▶ STORED DATA
◇ ◇ ◇ ◇
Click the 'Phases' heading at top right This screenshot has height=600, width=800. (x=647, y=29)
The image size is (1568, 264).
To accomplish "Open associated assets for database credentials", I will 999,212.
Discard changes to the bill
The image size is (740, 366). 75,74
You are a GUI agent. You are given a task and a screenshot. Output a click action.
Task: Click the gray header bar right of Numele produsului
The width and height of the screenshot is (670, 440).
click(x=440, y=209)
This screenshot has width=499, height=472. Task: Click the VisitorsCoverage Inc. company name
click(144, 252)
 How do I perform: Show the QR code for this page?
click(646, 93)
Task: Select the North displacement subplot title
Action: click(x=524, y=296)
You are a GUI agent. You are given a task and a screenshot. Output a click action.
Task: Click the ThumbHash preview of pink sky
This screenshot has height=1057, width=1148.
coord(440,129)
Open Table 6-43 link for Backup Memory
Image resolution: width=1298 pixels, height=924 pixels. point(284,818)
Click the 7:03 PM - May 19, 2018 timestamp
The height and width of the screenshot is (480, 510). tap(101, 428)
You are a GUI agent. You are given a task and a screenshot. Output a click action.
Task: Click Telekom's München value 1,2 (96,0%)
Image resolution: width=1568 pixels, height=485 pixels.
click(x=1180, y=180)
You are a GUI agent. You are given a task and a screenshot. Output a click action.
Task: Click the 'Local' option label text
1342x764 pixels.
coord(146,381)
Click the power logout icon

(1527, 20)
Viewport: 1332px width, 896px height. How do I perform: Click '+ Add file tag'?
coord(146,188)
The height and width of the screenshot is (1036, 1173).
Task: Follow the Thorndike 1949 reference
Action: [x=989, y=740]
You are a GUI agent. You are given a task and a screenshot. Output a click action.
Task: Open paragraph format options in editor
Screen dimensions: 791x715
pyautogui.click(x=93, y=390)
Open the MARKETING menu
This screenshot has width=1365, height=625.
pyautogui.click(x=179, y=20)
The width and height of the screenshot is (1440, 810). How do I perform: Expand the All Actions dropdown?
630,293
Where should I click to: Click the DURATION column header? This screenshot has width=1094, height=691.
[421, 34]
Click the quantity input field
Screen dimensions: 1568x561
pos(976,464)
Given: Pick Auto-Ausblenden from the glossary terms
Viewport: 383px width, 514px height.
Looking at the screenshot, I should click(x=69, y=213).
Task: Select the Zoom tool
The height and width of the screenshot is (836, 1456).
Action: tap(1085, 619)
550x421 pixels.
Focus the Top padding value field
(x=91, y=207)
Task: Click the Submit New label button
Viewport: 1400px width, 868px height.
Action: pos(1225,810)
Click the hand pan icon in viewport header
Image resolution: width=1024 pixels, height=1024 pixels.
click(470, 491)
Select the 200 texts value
◇ ◇ ◇ ◇
▶ TASK OBJECTIVE
Go over the records above line by line and count those holding the word "right". Reply only with the number.

▶ ANSWER TO THIS TASK
2